Zwei weitere neue Beihilfen der Arbeitsmarktförderung des Landes stehen seit 1. Juni 2015 zur Verfügung.
„Die beste Versicherung gegen Arbeitslosigkeit ist eine gute, fundierte Aus- und Weiterbildung“, so LH Platter
und kündigt an: „Weitere Maßnahmen wie neue Lehrberufe und das Fachkräftemonitoring folgen im kommenden
Jahr ebenso wie der Tiroler Tag der Lehre am 3. Juni 2016.“
Leistbares Wohnen: Neue zinsfreie Förderung auf fünf Jahre, verbesserte Rückzahlung bestehender
Verträge
Leistbares Wohnen für alle Tirolerinnen und Tiroler ist dem Land Tirol ein besonderes sozial- und familienpolitisches
Anliegen. Im Sinne einer aktiven und sozialen Wohnbaupolitik fasste die Landesregierung auf Antrag von LR Johannes
Tratter den Grundsatzbeschluss, neue Förderungskredite („5. Vertragsgeneration“) auf die Dauer von fünf
Jahren zinsfrei zu gewähren. Gleichzeitig sollen die Rückzahlungskonditionen für bereits bestehende
Kredite nach dem Wohnbauförderungsgesetz 1984, dem Wohnhaussanierungsgesetz und dem Tiroler Wohnbauförderungsgesetz
1991 durch Senkung der Zinsen auf aktuell ein Prozent jährlich verbessert werden. „Das bedeutet spürbar
kleinere Rückzahlungsraten für 44.000 Verträge und führt zu einer Entlastung der Tiroler Bevölkerung
über die gesamte Laufzeit bis zum Jahr 2054 von rund 785 Millionen Euro“, ziehen LH Platter und LR Tratter
Bilanz. Nach Befassung der zuständigen Gremien soll die neue Wohnbauförderung im nächsten Jahr in
Kraft treten.
KatastrophenmanagerInnen in allen 279 Tiroler Gemeinden bis 2020
Praktisch über Nacht sind heuer See im Paznauntal und Sellrain zum Schauplatz von nicht vorhersehbaren Naturkatastrophen
geworden. Wieder einmal hat sich bestätigt, dass professionelles Katastrophenmanagement in Tirols Gemeinden
ein Gebot der Stunde ist. Bereits seit vergangenem Jahr arbeitet die Landesregierung intensiv an einem verstärkten
Schulungsprogramm für die Einsatzleitungen direkt in den Gemeinden. Heute wurde auf Antrag von LH Günther
Platter und Sicherheitsreferent LHStv Josef Geisler diese Ausbildung für die Mitglieder der von der Bürgermeisterin,
vom Bürgermeister angeführten Gemeindeeinsatzleitung beschlossen.

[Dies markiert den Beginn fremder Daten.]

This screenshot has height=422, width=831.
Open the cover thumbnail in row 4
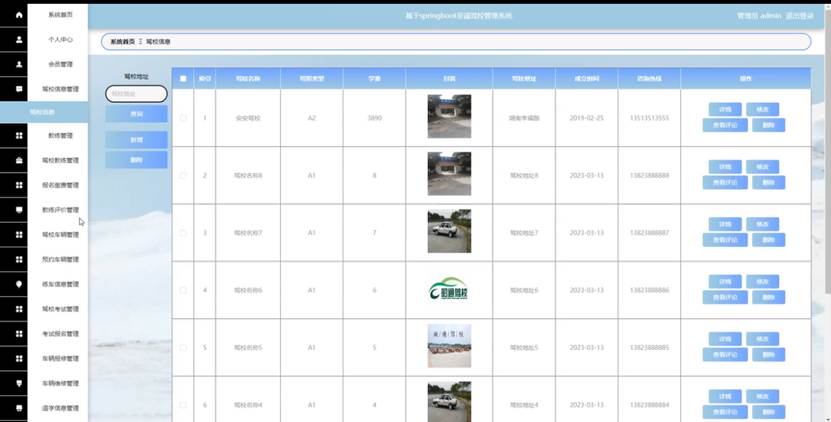pos(449,289)
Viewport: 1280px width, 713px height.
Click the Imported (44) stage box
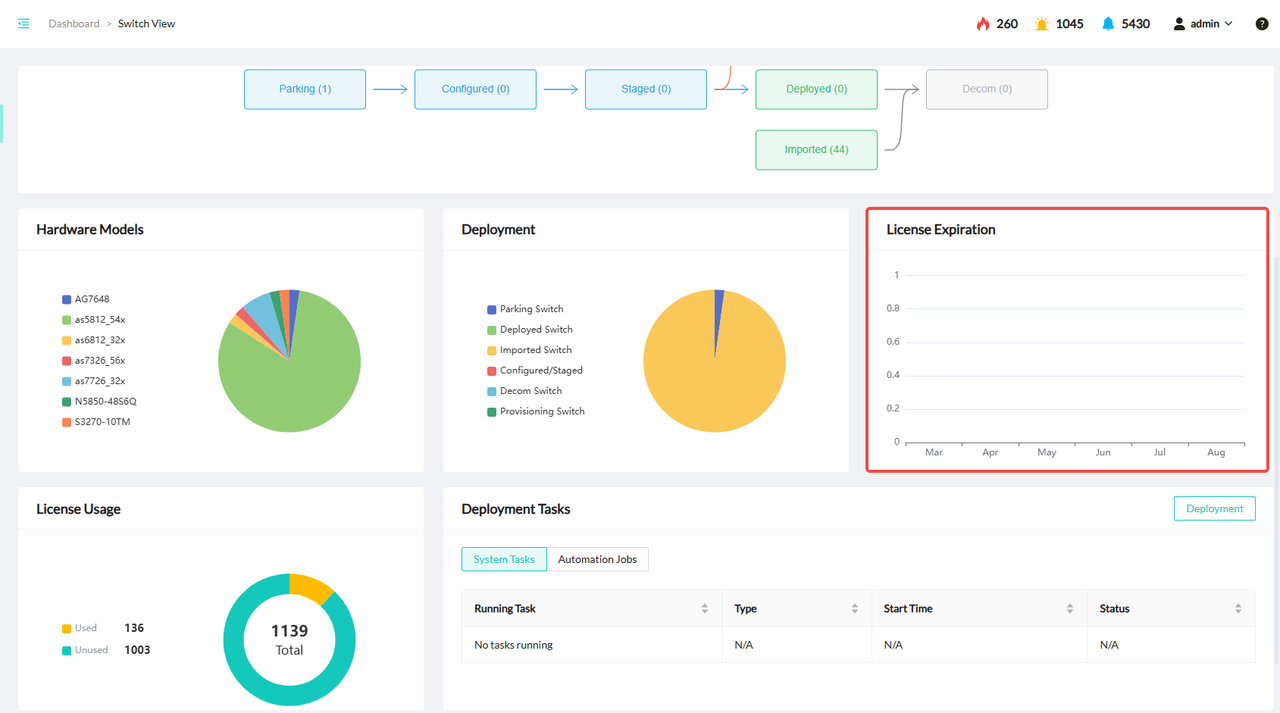point(816,150)
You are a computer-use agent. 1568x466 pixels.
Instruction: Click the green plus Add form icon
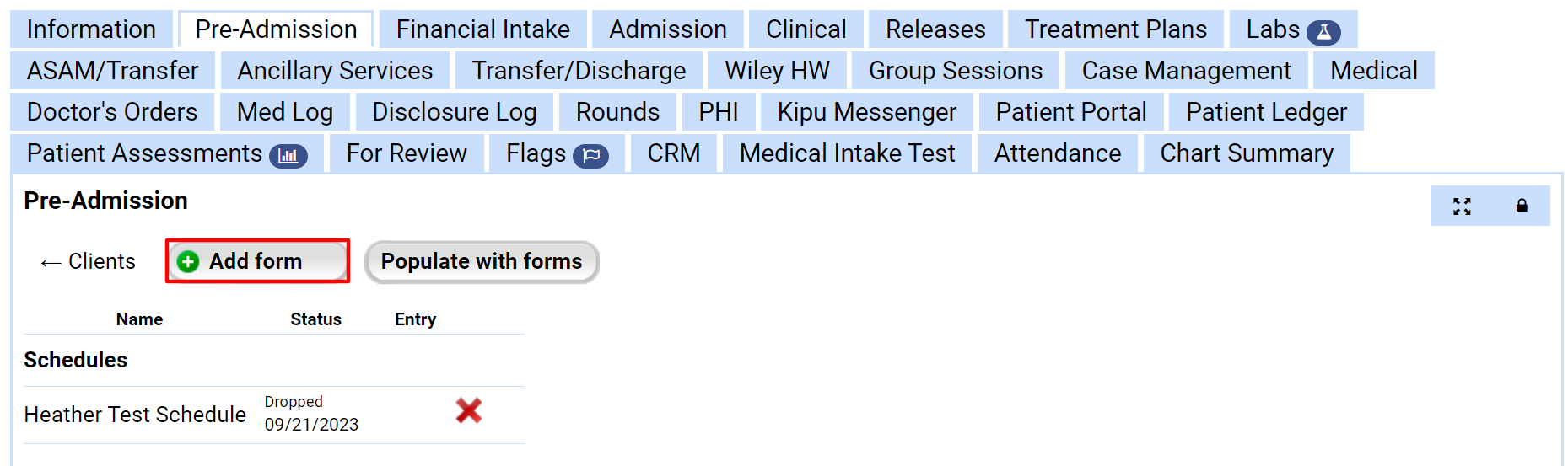(x=188, y=262)
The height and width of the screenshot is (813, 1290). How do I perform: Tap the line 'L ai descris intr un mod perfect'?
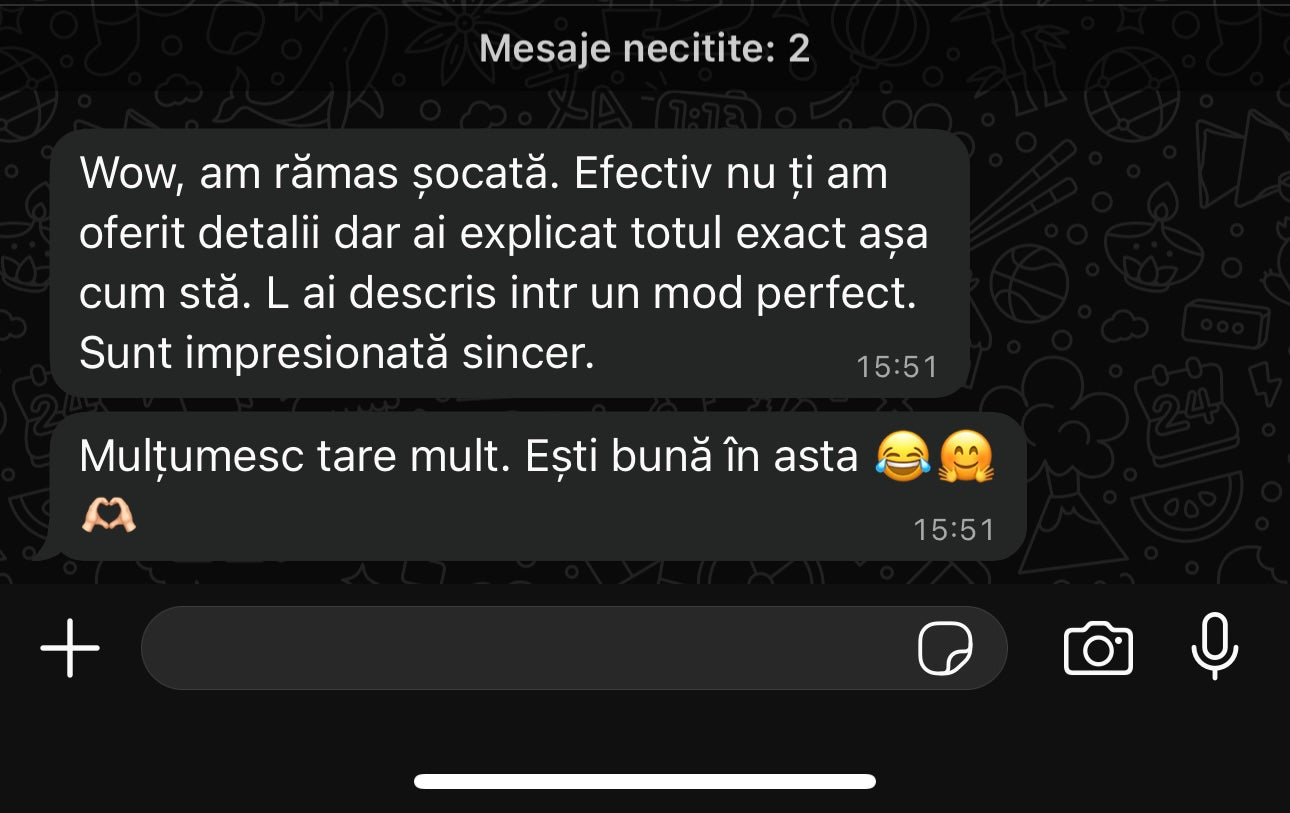point(497,294)
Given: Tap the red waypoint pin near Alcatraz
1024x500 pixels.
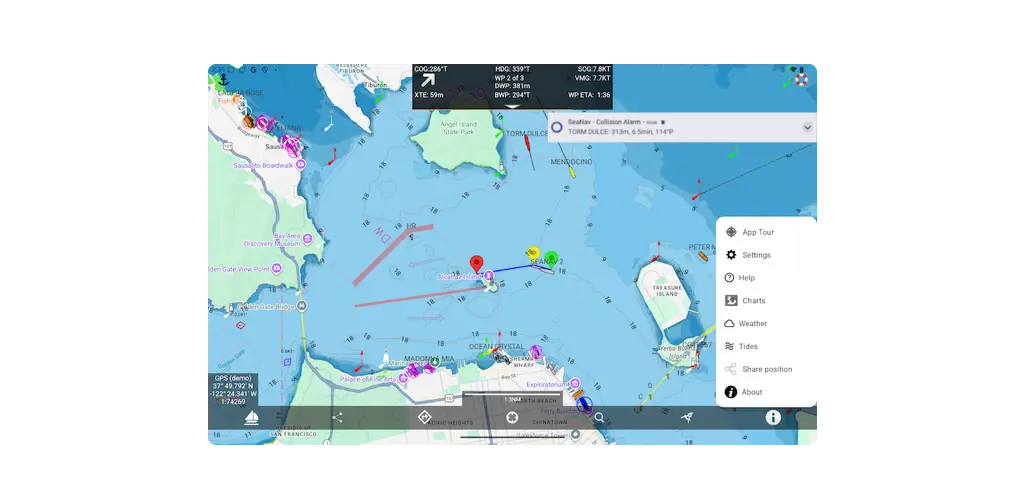Looking at the screenshot, I should [477, 264].
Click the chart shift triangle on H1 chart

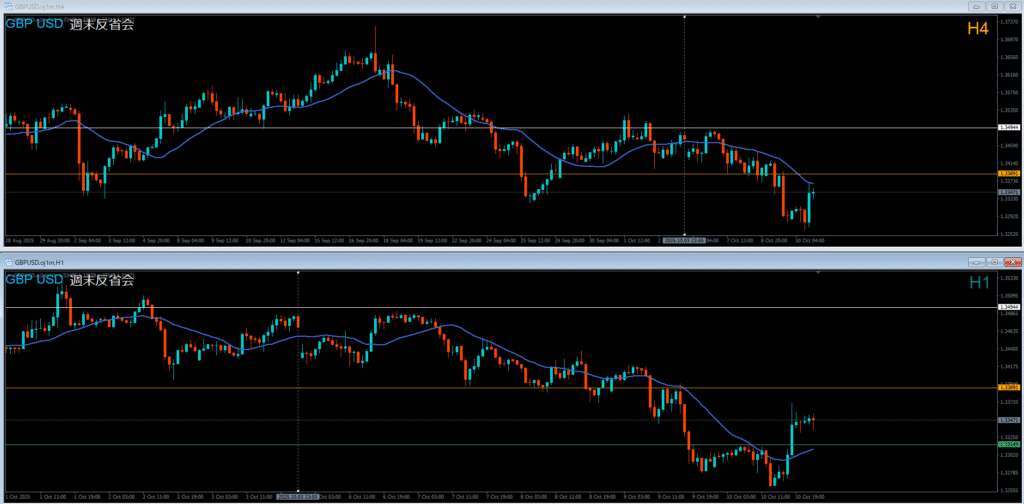pyautogui.click(x=818, y=273)
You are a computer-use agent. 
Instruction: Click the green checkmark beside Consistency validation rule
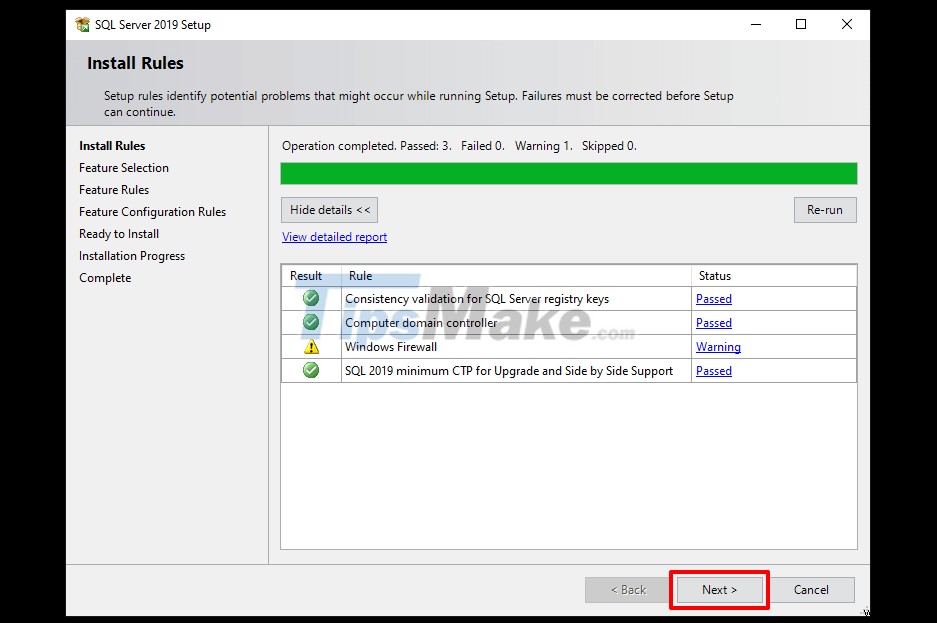coord(310,298)
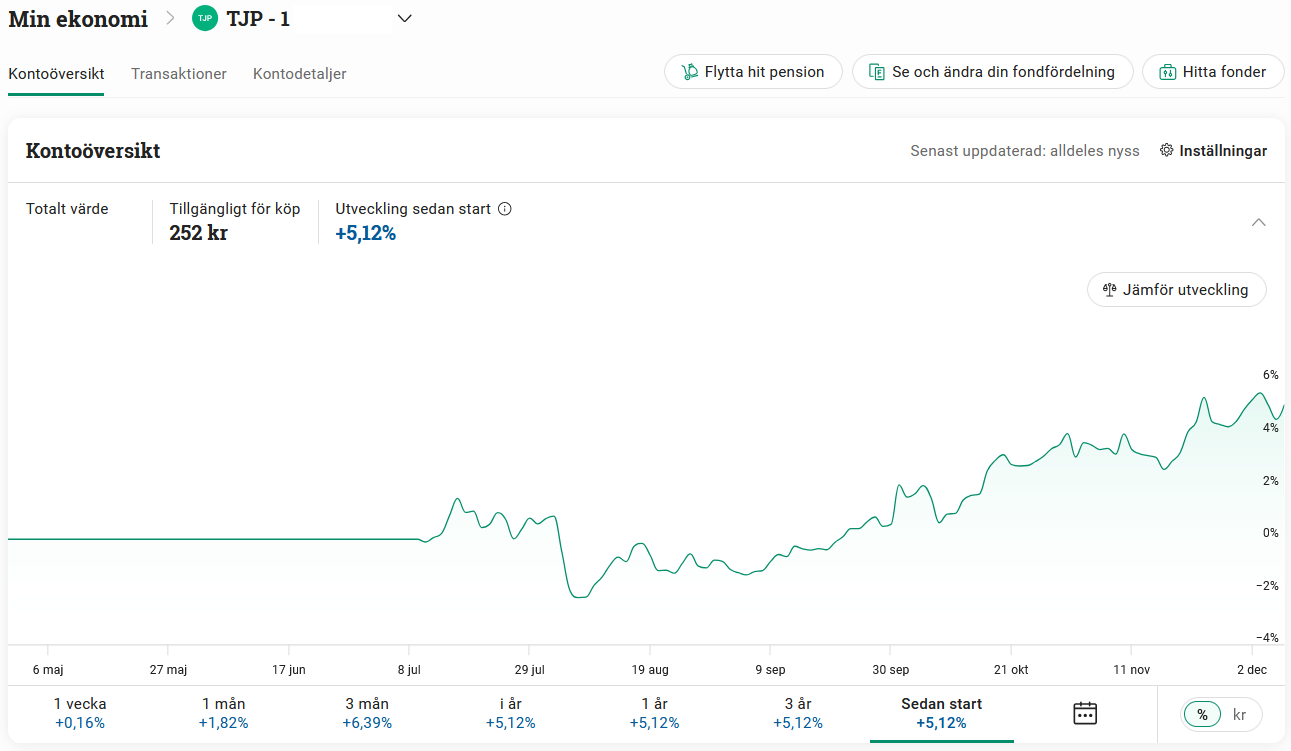Click the calendar date range icon
The width and height of the screenshot is (1291, 751).
coord(1084,713)
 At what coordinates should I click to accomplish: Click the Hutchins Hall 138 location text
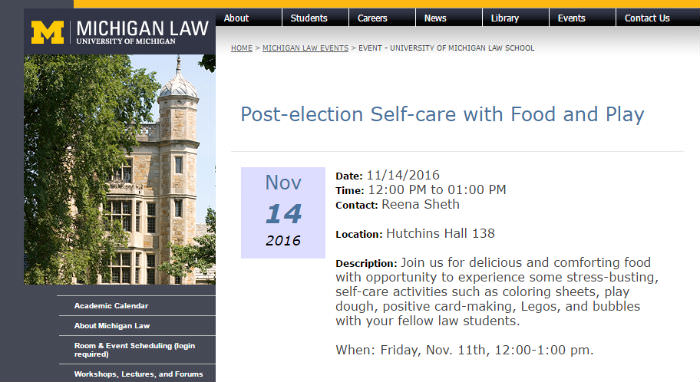click(440, 233)
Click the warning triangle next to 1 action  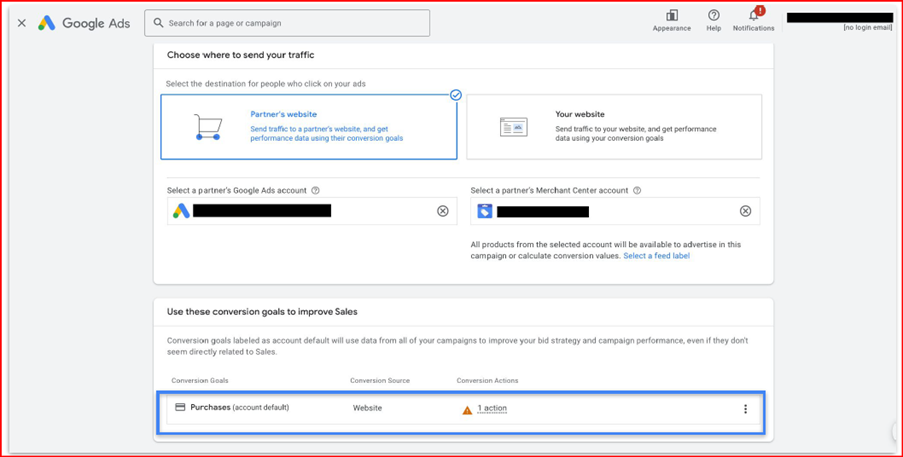467,409

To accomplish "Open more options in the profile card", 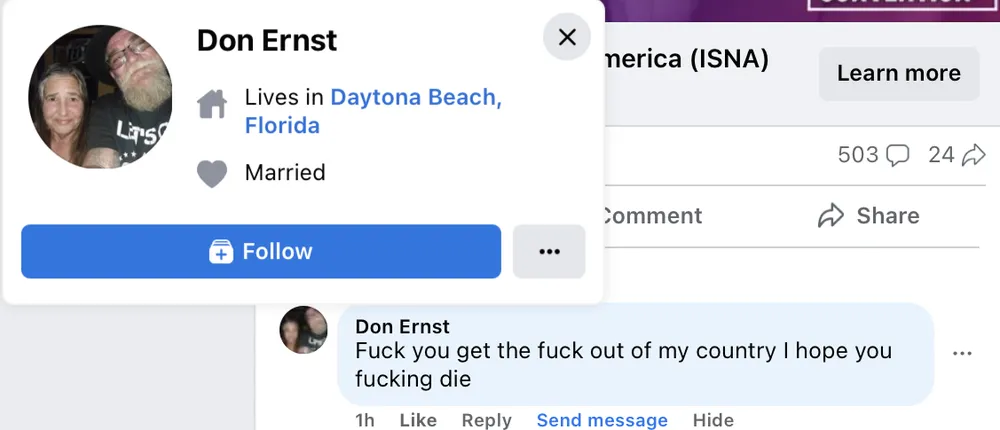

Das vierjährige Programm wird im Frühjahr 2016 starten. Mehrere Module wie Kommunikation und Stabsarbeit
sind in der Schulung zu absolvieren. „Neben den staatlichen Organisationen funktioniert die Bewältigung von
Katastrophenereignissen bei uns dank des Einsatzes vieler Freiwilliger in den verschiedensten Organisationen. Ihnen
können wir nur Danke sagen und ihnen das Rüstzeug zur bestmöglichen Bewältigunng der Elementarereignisse
mitgeben. Mit diesem Schritt professionalisieren wir das Katastrophenmanagement in jeder einzelnen Gemeinde Tirols
weiter. Die einheitliche Ausbildung verbessert die Standards und Kommunikationswege. Dieses Mehr an Sicherheit
kommt jeder Tirolerin und jedem Tiroler zugute“, so LH Platter und LHStv Geisler. Das Programm kostet insgesamt
130.000 Euro. Die Abwicklung erfolgt unter Leitung von LADStv Dietmar Schennach durch die Landesabteilung für
Zivil- und Katastrophenschutz gemeinsam mit allen Bezirkshauptmannschaften.